Where do Indian Muslims like myself fit in? I've spent my life thinking of myself as part of “us”— now there are Indians, respectable Indians, Indians winning votes, who say that I'm really “them”!

But I'm determined to resist this minority complex that the Hindu chauvinists want to impose upon me and others like me. What makes me a minority? Is it a mathematical concept? Well, mathematically Muslims were always a minority in India, before Partition, even in the mediaeval Muslim period I spend my life researching and teaching. But when the Great Mughals ruled on the throne of Delhi, were Muslims a “minority” then? Mathematically no doubt, but no Indian Muslim thought of himself as a minority. Brahmins are only ten percent of the population of India today — do they see themselves as a minority? No, minorityhood is a state of mind, Mr. Diggs. It is a sense of powerlessness, of being out of the mainstream, of being here on sufferance. I refuse to let others define me that way. I tell my fellow Muslims:
No one can make you a minority without your consent
.

I beg your pardon?

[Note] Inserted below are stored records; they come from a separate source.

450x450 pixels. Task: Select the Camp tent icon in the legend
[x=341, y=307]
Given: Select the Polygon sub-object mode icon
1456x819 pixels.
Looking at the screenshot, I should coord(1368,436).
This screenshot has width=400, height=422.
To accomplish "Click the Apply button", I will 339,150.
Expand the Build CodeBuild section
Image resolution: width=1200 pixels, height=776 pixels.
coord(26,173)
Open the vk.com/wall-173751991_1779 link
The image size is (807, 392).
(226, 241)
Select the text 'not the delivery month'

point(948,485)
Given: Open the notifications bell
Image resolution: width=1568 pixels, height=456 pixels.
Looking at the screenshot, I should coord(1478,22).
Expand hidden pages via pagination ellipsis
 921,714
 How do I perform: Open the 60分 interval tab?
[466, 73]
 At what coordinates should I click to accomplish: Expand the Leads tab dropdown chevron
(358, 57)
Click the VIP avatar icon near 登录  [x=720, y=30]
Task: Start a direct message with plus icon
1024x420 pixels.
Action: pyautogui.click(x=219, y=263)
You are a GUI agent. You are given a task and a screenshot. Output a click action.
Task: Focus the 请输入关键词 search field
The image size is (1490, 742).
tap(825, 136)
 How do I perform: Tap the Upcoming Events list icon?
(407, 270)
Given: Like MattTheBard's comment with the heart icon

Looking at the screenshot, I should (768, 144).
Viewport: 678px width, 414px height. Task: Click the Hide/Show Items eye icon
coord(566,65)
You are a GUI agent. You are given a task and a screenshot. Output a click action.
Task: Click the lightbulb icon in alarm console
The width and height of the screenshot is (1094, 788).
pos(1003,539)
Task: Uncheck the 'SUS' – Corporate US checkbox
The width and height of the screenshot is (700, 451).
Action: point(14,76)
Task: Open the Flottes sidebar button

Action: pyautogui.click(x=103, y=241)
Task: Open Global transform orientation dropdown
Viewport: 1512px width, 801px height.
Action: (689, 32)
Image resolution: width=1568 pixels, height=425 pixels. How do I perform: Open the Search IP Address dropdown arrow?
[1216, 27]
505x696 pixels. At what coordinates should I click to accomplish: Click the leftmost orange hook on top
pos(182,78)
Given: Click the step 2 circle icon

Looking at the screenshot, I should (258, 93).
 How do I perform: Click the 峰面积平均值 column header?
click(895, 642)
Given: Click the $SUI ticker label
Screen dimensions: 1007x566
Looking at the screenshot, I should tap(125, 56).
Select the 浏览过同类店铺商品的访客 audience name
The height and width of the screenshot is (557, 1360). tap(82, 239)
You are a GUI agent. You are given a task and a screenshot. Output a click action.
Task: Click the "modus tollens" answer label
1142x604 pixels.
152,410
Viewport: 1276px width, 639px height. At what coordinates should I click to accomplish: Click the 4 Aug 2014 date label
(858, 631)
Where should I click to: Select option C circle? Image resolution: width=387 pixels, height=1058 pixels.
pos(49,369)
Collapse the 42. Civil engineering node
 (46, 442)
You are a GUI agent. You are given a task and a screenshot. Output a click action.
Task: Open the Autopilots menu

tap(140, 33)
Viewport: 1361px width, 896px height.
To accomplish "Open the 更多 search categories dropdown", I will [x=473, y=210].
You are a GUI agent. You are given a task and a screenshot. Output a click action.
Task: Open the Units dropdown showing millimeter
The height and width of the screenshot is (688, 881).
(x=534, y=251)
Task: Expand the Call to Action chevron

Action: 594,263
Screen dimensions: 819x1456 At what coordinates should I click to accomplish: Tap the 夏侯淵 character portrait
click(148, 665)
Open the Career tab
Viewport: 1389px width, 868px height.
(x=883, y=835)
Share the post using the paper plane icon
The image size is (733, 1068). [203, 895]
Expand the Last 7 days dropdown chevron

Yes, I've been to Pakistan. Once. For an academic conference, in fact. Where a Pakistani scholar stood up and spoke about the importance, indeed the centrality, of Islam in his country's national identity. “If the Turks cease to be Muslim, they are still Turks,” he said at one point, bringing his peroration to a climax. “If the Egyptians cease to be Muslim, they are still Egyptians. If the Iranians cease to be Muslim, they are still Persians. But if we cease to be Muslim, what are we? We're Indians!” I went up to him afterwards. “My name is Mohammed Sarwar,” I said, “and I'm Indian.” And I simply walked away from his outstretched hand.

Later, back in India, whenever I tell this story to my Muslim friends, I add something: “For me it's the opposite. We're Muslim, but there are Muslims in a hundred countries. If we're not Indian, what are we?”

The danger is that Hindus like Ram Charan Gupta will get Muslims like me thinking differently. This is why the change in the public discourse about Indianness is so dangerous, and why the old ethos must be restored. An India that denies itself to some of us could end up being denied to all of us. This would be a second Partition: and a partition in the Indian soul would be as bad as a partition in the Indian soil. For my sons, the only possible idea of India is that of a nation greater than the sum of its parts. An India neither Hindu nor Muslim, but both. That is the only India that will allow them to continue to call themselves Indians.

 

Mrs. Hart and Mr. Das

October 12, 1989

“I don't know how to ask you this, Mr. Das, but it's really important to me. You see, I'm trying so hard to understand the circumstances of my daughters death.”

“Of course, Mrs. Hart, of course. Please be asking anything you want. Anything you want. If I am knowing the answer, I shall of course be telling you vithout any hesitation. Any hesitation.”

“Well.
[Deep breath.]
Did Priscilla have a special friend here in Zalilgarh?”

“Miss Priscilla was so much popular, Mrs. Hart. Ve were all being her special friends. Special friends.”

“No, you don't understand. I mean I haven't made myself clear. Did she have a special personal friend? An intimate friend?”

“I am regrettably not understanding you, Mrs. Hart. Not understanding.”

“Did she have a boyfriend here, Mr. Das?”

“Oh dear, Mrs. Hart, what question you are asking! Miss Priscilla was a weritable angel. She was helping poor women, vorking wery hard. Wery hard. Where from she was to find the time for boyfriend-shoyfriend? Chhi!”

“Mr. Das, I have no doubt she worked very hard, but I assume she had some spare time for herself. I found these among her things. They're birth-control pills, Mr. Das, as I'm sure you know. Why was she taking them?”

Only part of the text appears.